Suatu hari, ketujuh putri ratu mandi di lubuk Sarang Umai sambil bersenang-senang. Mereka
pun tidak menyadari kehadiran beberapa pasang mata yang memerhatikan, yang tidak lain adalah
Pangeran Empang Kuala dan para pengawalnya. Sang pangeran terpesona dengan kecantikan
Mayang Sari, dan secara spontan bergumam, “Gadis cantik di lubuk Umai... cantik di Umai...
d’umai..” Dari situlah konon nama Kota Dumai berasal.

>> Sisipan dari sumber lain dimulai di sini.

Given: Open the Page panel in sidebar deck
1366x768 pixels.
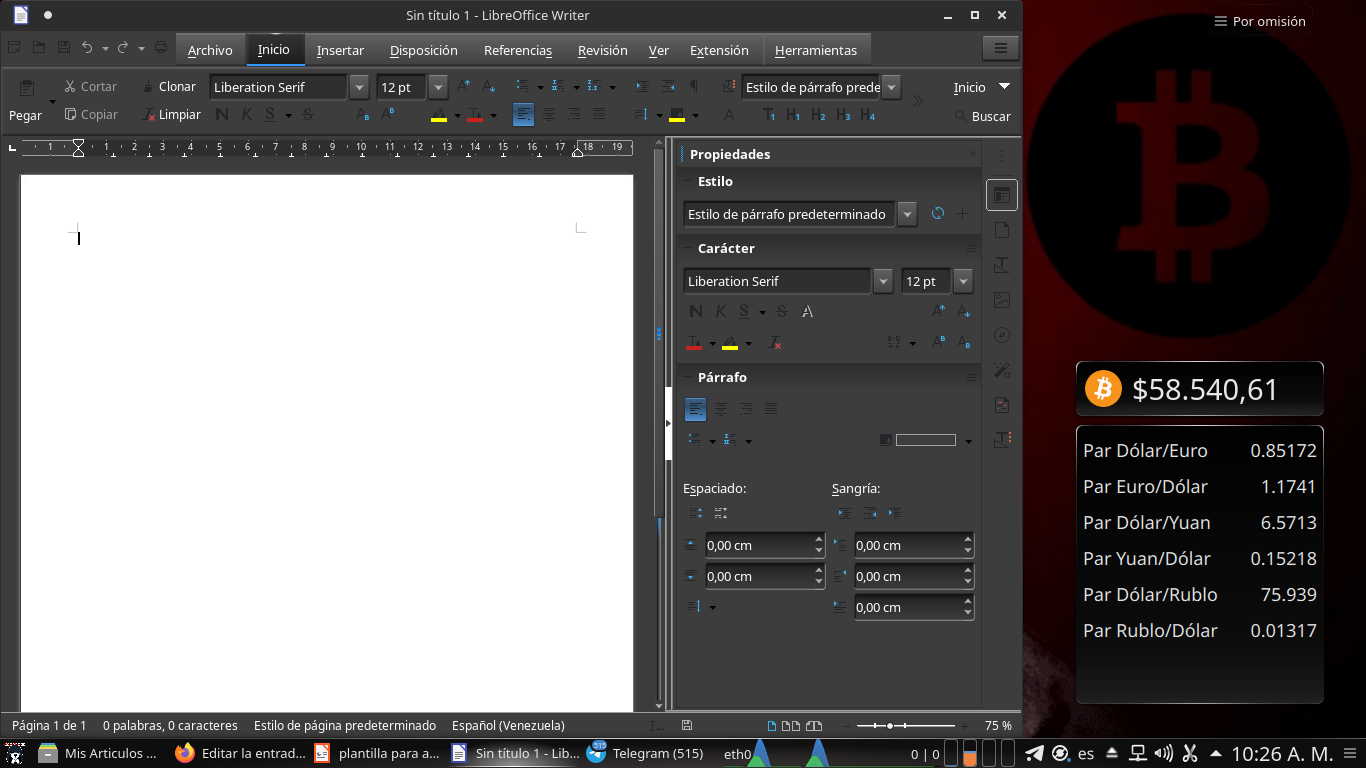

Beberapa kalangan menilai Legenda Putri Tujuh hanyalah sebuah cerita rakyat, sementara
sebagian lainnya menilai peristiwa tersebut benar-benar terjadi. Pasalnya, ditemukan beberapa
bukti seperti Kelurahan Ratu Sima, yang berasal dari nama Ratu Cik Sima. Kemudian keponakan
dari Raja Sri Bunga Tanjung yang ingin dipinang oleh Raja Aceh. Selain itu, ada pula Makam
Putri Tujuh yang terletak di area kilang Pertamina UP II Dumai.